It is a face which can give you jitters. Some may call it the ugliest creature on earth but for some it could be the most interesting discovery- a live Goblin Shark, only the second one ever caught in history. Commercial fisher Carl Moore caught and photographed it before releasing it. Its identity has been confirmed now as the Goblin Shark, the second such specimen caught in the Gulf of Mexico.

These sharks are the denizens of the deep and are seldom encountered. There is very little information available of these deep dwelling creatures. Therefore when Commercial fisher Carl Moore photographed the creature and contacted NOAA, it created quite a flutter. The pictures were referred to John Carlson, a research biologist for the U.S. National Oceanic and Atmospheric Administration (NOAA) Fisheries Service.

Carlson says, “We don’t know how long they live; we don’t know how often they reproduce, or even how big they are when they reproduce. They’re a mystery.”

Moore further said that the shark could be about 5.4 meters long. Carlson and his fellow researchers however concluded that the shark could about 15 feet long and looking at the pictures it is evident that it was a male goblin shark since it had claspers, two fin-like appendages near the tail that males use to hold on to females while mating.

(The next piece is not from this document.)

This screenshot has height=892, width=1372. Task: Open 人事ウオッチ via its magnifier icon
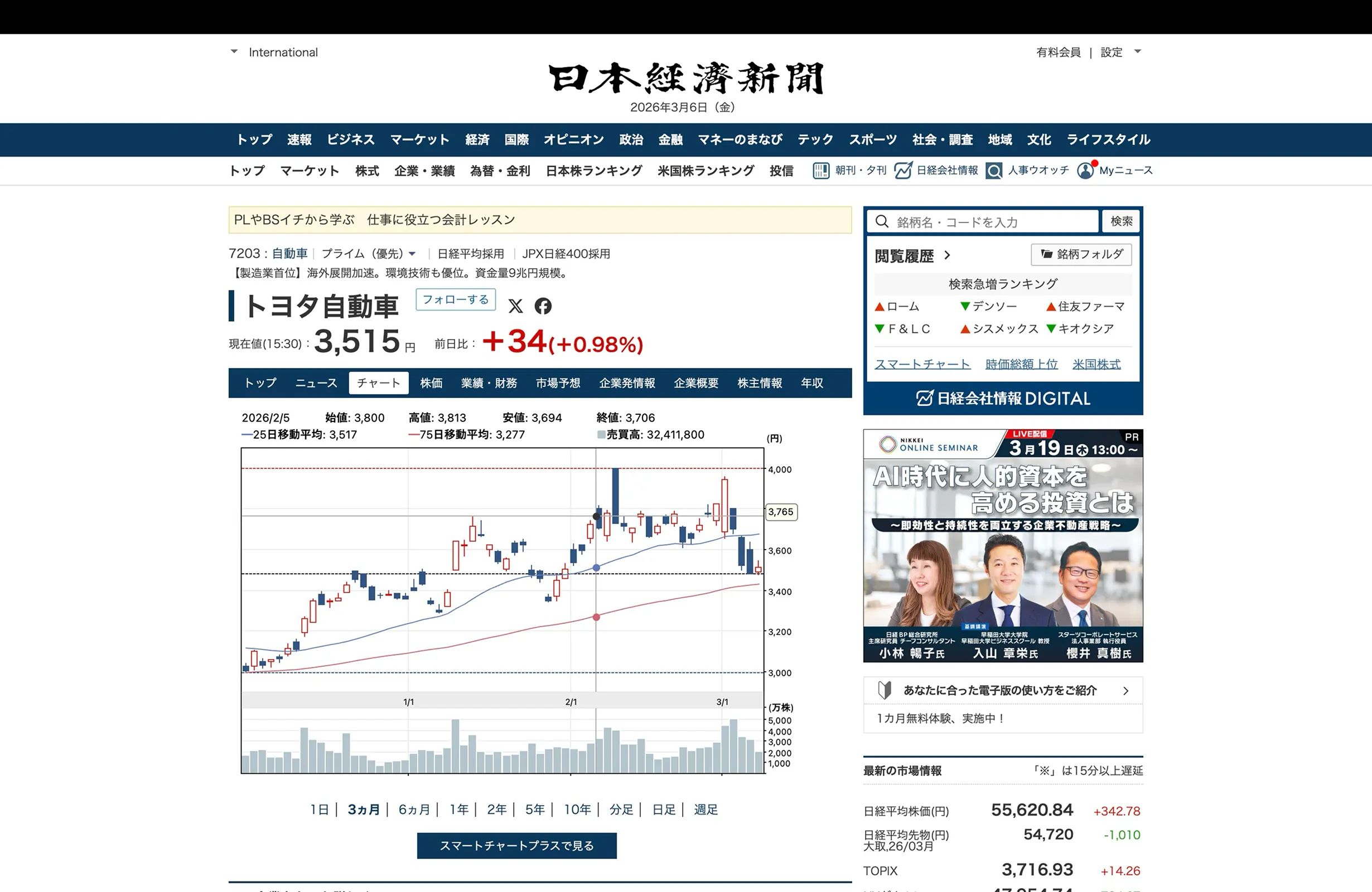coord(993,171)
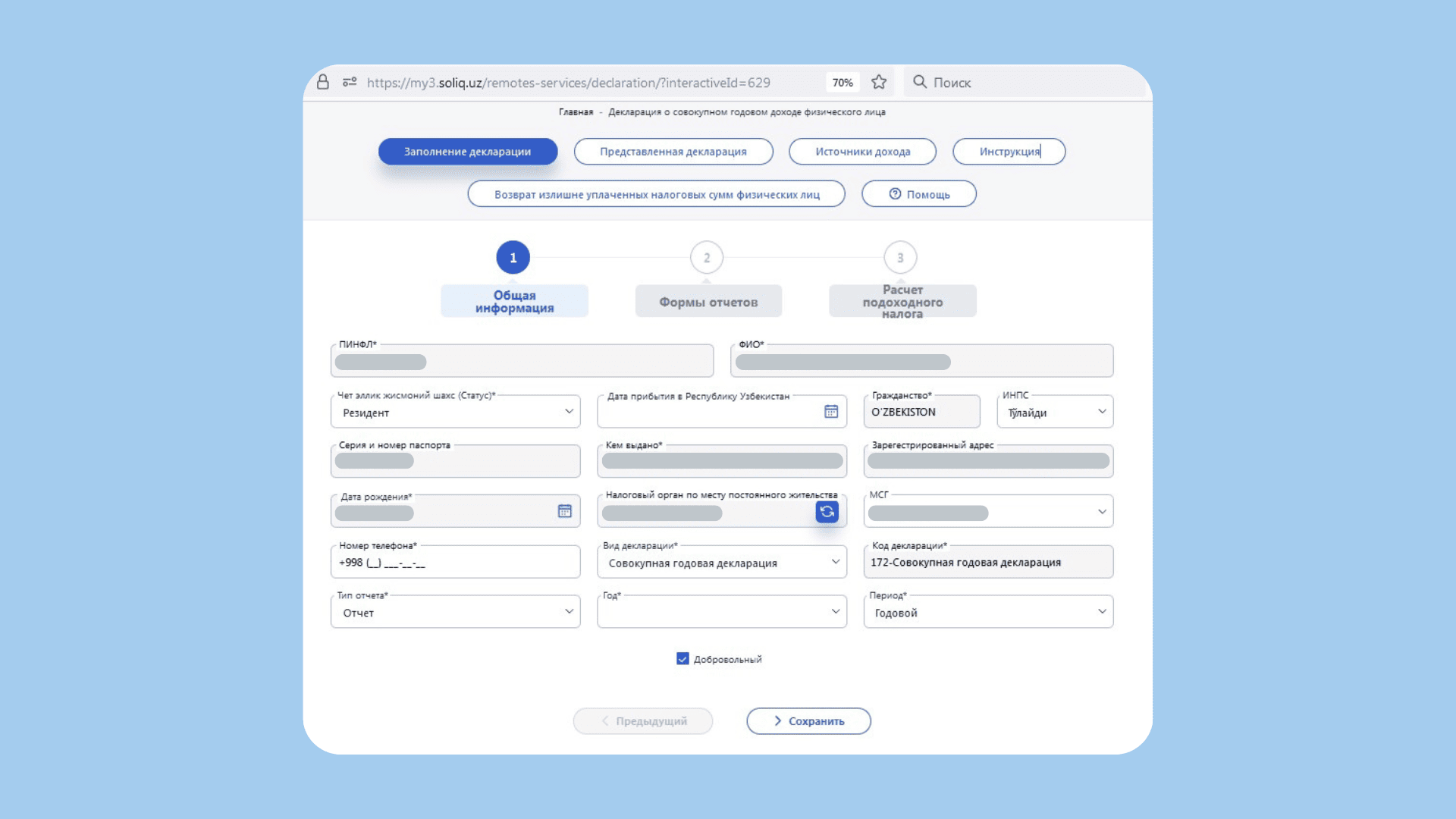1456x819 pixels.
Task: Click the Главная breadcrumb link
Action: (576, 112)
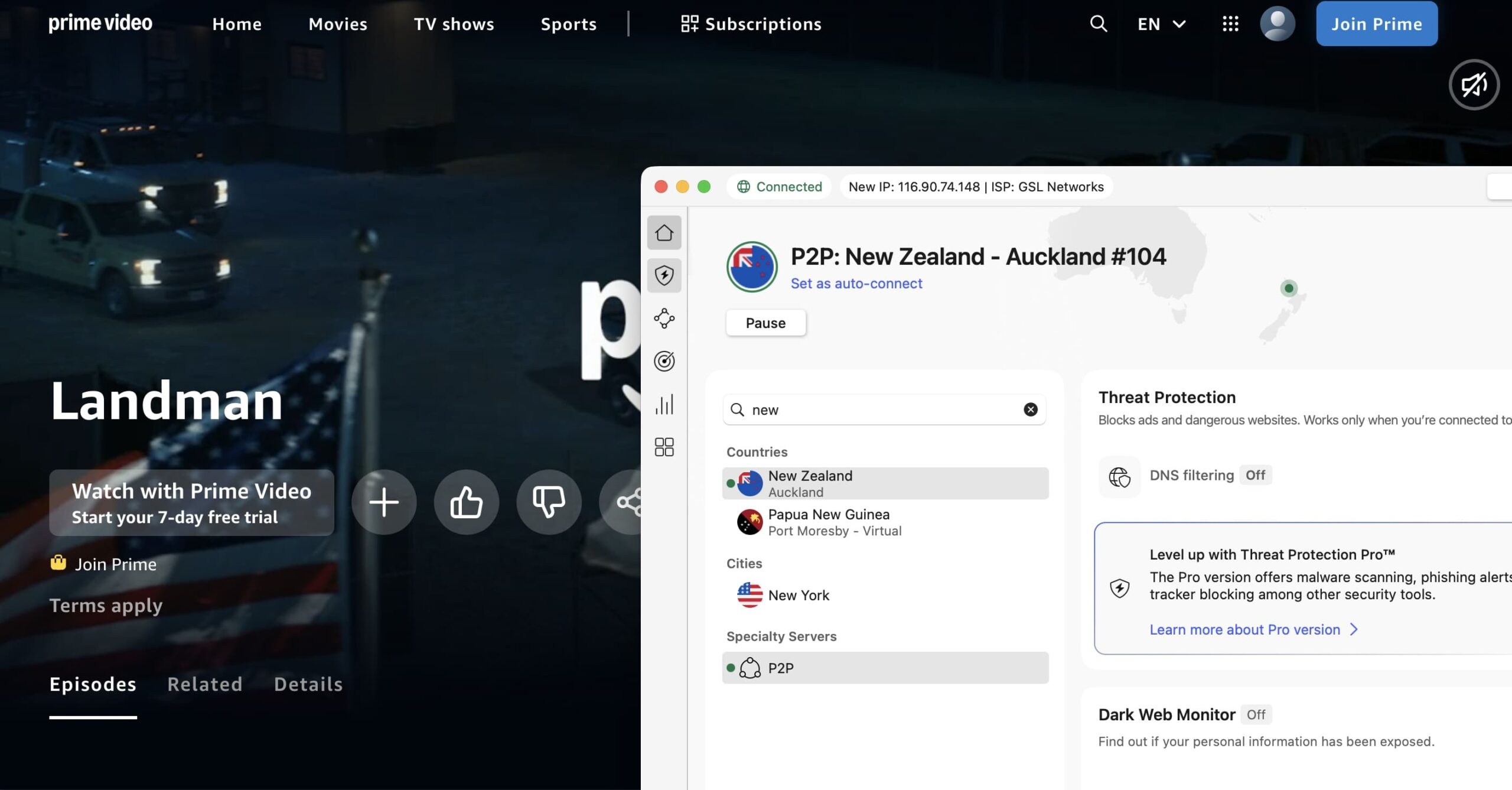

The Goblin Shark was caught at shallower depths of 610 meters where the shark could be searching for shrimps. Normally the Goblin shark is found much deeper at 2000 to 3000 feet. The Goblin Shark is one of the deepest dwelling shark and its unconventional features could be adaptations to its deep habitat. The unusually large forehead of the shark bears a series of sensors known as ampullae of Lorenzini, which enable them to pick up the electrical signals of animals around them. Once the prey is located, the rest of the job is done by its knife like sharp teeth which sinks into the soft body of its preys which include squids and fishes.